Forum Discussion

jpatterson's avatar
jpatterson
New Contributor
6 years ago

What is the best practice for project wide counter in TestComplete?

Hello,

 

I am fairly new to TestComplete and am looking for ways to impliment a project wide counter using JavaScript.  I can think of two ways in which the variable will not lose scope: Global Variables and nested scripts.  Neither of these options look very efficent (Global Variables don't have a defined "set" method for modifing their values other then $set that I can find in the documentaion).  Is there another/better way that I have not run across?

 

Thanks in advance,

Josh

  • tristaanogre's avatar
    tristaanogre
    6 years ago

    You could also use the mechanic in JavaScript of module.export and requires to add variables and objects to other code units.

  • tristaanogre's avatar
    tristaanogre
    Esteemed Contributor

    There are project Variables (acccessed by Project.Variables.<variable name>) that are global throughout the specific project.  You could also create a variable on the Project Suite level (ProjectSuite.Variables.<variable name>) that would span all projects within the project suite.  Either is a built in way of having a global variable that is not language specific nor do you need to worry about any include statements or nested code.
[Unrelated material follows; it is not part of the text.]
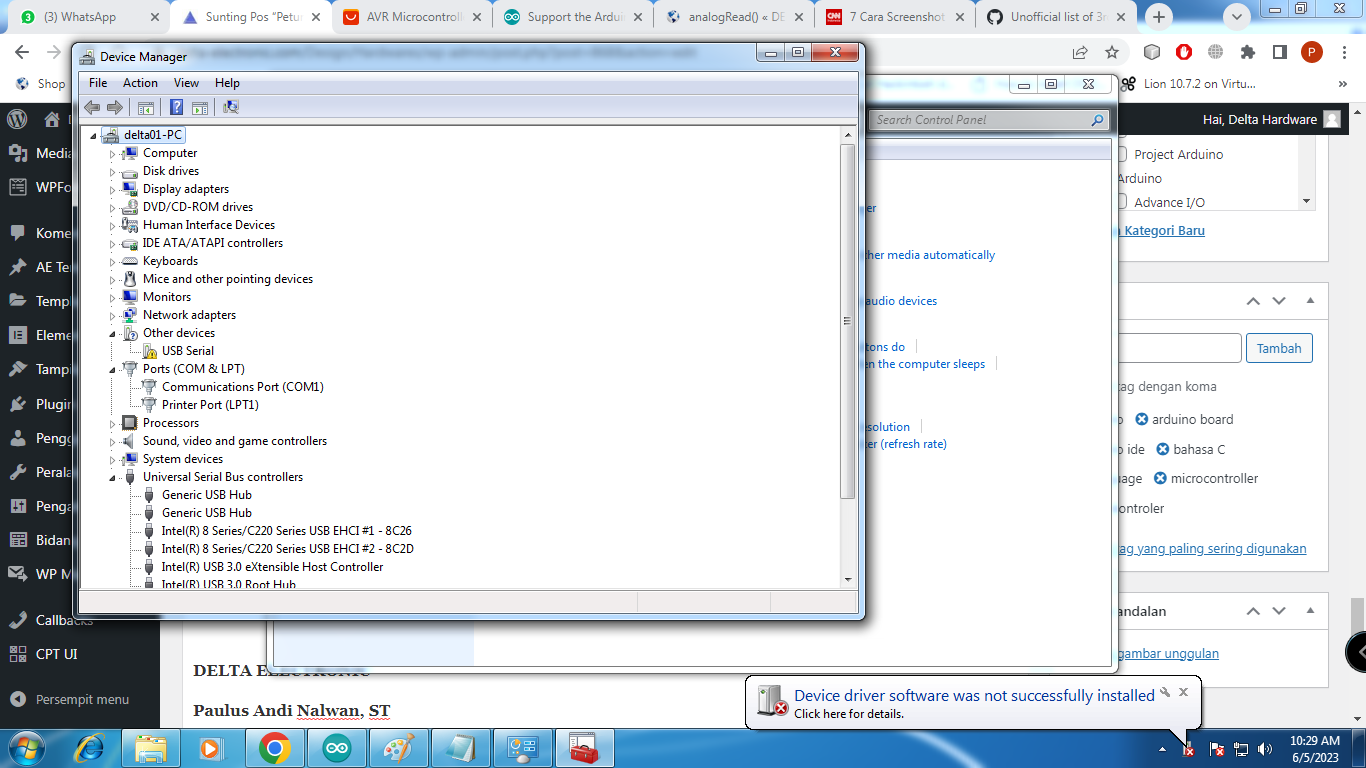Click the blue Help toolbar icon
Screen dimensions: 1366x768
point(176,107)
    • tristaanogre's avatar
      tristaanogre
      Esteemed Contributor

      You could also use the mechanic in JavaScript of module.export and requires to add variables and objects to other code units.

      • jpatterson's avatar
        jpatterson
        New Contributor

        I was overthinking the solution.  Using shared exported variables I was able to incriment the shared variable in a local script (which changed the variable value at the project level), which is exactly what i was looking for.  Thanks again!

    • jpatterson's avatar
      jpatterson
      New Contributor

      Thank you for your quick response!  I was looking into those, but I didn't see a good built in way to incriment a global variable.  The best approch that I could come up with was creating a global variable that is incrimented through a shared javascript closure function.  This seems to be a bit extravaigent for a simple global counter.  The global variables have plenty of "get" methods but no clear "set" methods.  Am I overlooking something?